Of the of 104,969 hospitalized flu patients, 52% were vaccinated against flu, and 88% had at least one underlying illness. Analyses stratified by flu vaccination status showed that unvaccinated patients were more likely to die if they had influenza A(H1N1)pdmo9 or B virus than those infected with A(H3N2).

Vaccine, early antiviral treatment

The authors said that lower flu vaccine effectiveness and subsequent higher hospitalization rates are typically tied to influenza A(H3N2)-predominant seasons. "Although we noted a higher number of hospitalisations from infections with influenza A H3N2 virus in our study, we found that once individuals were hospitalised, those with influenza A H1N1pdm09 and B virus infections were more likely to have severe outcomes."

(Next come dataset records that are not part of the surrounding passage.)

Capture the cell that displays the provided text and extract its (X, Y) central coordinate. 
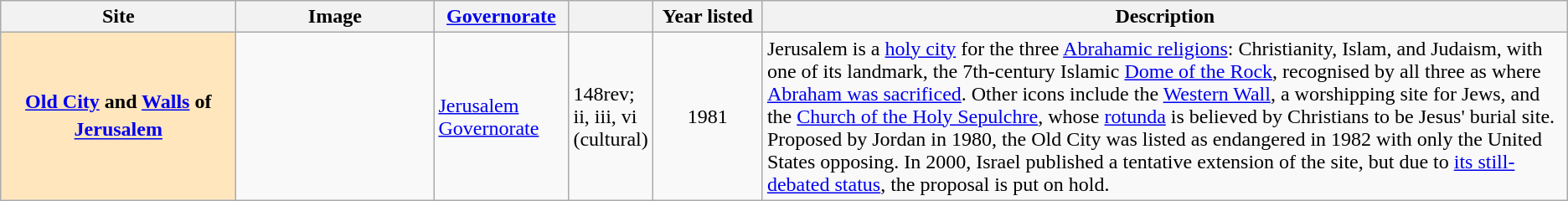
Description (1164, 17)
Old City and Walls of Jerusalem (119, 116)
Year listed (707, 17)
Governorate (501, 17)
Site (119, 17)
Jerusalem Governorate (501, 116)
Image (335, 17)
148rev; ii, iii, vi (cultural) (611, 116)
1981 (707, 116)
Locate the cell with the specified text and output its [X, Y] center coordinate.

They called for future research into how the probability of hospitalization and in-hospital outcomes differs by flu type and subtype. 

"It is important for individuals to receive an annual influenza vaccine and for health-care providers to provide early antiviral treatment for patients with suspected influenza who are at increased risk of severe outcomes, not only when there is high influenza A H3N2 virus circulation but also when influenza A H1N1pdm09 and influenza B viruses are circulating," the researchers wrote.

"Early season detection of influenza type and subtype can inform public health messaging and vaccination campaigns to reduce influenza-associated hospitalisations and severe in-hospital outcomes; this is especially important now with co-circulation of other respiratory viruses, such as SARS-CoV-2 and respiratory syncytial virus, adding to the respiratory disease burden in hospital settings," they concluded.